El-Bâtın(numen) ve Ez-Zâhir (fenomen)

 

“Vücûd yani Varlık O’nundur, O’ndandır ve belki de O’dur. Âlem ve biz, O var olduğu için varız, bizim varlığımız O’nun varlığıdır. Biz yoktuk O vardı, sonra o varlığından bir nebze bize de verdi ve biz de O’nunla var olduk. Bize verdiği o emanet varlığı geri alacak olsa biz var olmayız, aslımız neyse ona döneriz.

O bir başına kendi zâtında müstağrak bir halde bulunuyorken kendindeki güzellikleri paylaşmak ve böylece paylaştığının üzerinde o kendine ait güzellikleri yine kendisi temâşa etmek ve o paylaştığının kendisini tanımasından, övmesinden hoşnut olmak isteyince bu ilâhî murâda ayna olabilecek istidattaki o ilk mahlûk (sav) işte bu arzu dalgalarının kabarmasıyla, taşmasıyla neş’et etmiş oldu.

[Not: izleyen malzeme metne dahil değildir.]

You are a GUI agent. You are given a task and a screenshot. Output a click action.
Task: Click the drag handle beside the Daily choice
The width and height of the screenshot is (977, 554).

Böylece Ahad olan Ahmed oldu, Vâhid oldu. Küntü kenz’den (Ben Gizli bir Hazine idim) Levlâke levlâk (Sen olmasaydın âlemleri yaratmazdım) oluştu. Böylece o Gizli Hazine’nin açılması, zuhûru başlamış oldu. Ancak bu iki mertebede yine ulûhiyyet dâiresi içerisinde bulunduklarından, daha O’nun sıfatları, isimleri birbirinden ayrılmamıştı. Zât, sıfatlar ve isimler hepsi birdi. İşte bu ilk ikinin büyük aşkından o sıfatlar ve isimlerin birbirinden ayrılmaları doğmuş oldu. Vahdet kesrete dönüştü. Ve bu mertebede taayyün eden her bir sıfat ve isim hâriçteki şeylerin her birinin hakîkati oldu. Bu hakîkatlerden her biri bir alta inerek basit cevherler olarak görünür oldular. El- Bâtın (numen) işte böylece artık ez-Zâhir (fenomen) oldu.

İşte insanoğlunun bu en temel sorularına bir cevap da Müslüman muhakkiklerden Şeyhu’l-ekber ünvanıyla meşhur Muhyiddîn İbn Arabî’den böyle gelecektir. Onun kendine has diyebileceğimiz ve bir başka müellifte göremediğimiz bu kabil açıklamalarından dolayı da kendisinin bu konuda orijinal bir müellif olduğunu söyleyebiliyoruz. Çalışmamızın ilerleyen sayfalarında işte bu müellifin hem hayatını ve eserlerini inceleyeceğiz ve hem de konumuzla ilgili görüşlerini bulup çıkarmağa çalışacağız. ( Mahmud Erol Kılıç’ın “İbn Arabî Düşüncesine Giriş Şeyh-i Ekber ” isimli SUFİ KİTAP (1.Baskı: Kasım 2009 ) yayını olarak Mahmud Erol Kılıç beyefendinin doktora tezinin kitaplaşmış hâlinin GİRİŞ bölümünün yarısı kadarını alıntılamamdan oluşuyor bu yazı.


İbn Arabî Düşüncesine Giriş

 

Mahmud Erol Kılıç’ ın ŞEYH-İ EKBER İBN ARABÎ DÜŞÜNCESİNE GİRİŞ (1.Baskı: SUFİ Kasım 2009, Yayına Hazırlayan: Nedim Tan Editör: Zeynep Öztek ).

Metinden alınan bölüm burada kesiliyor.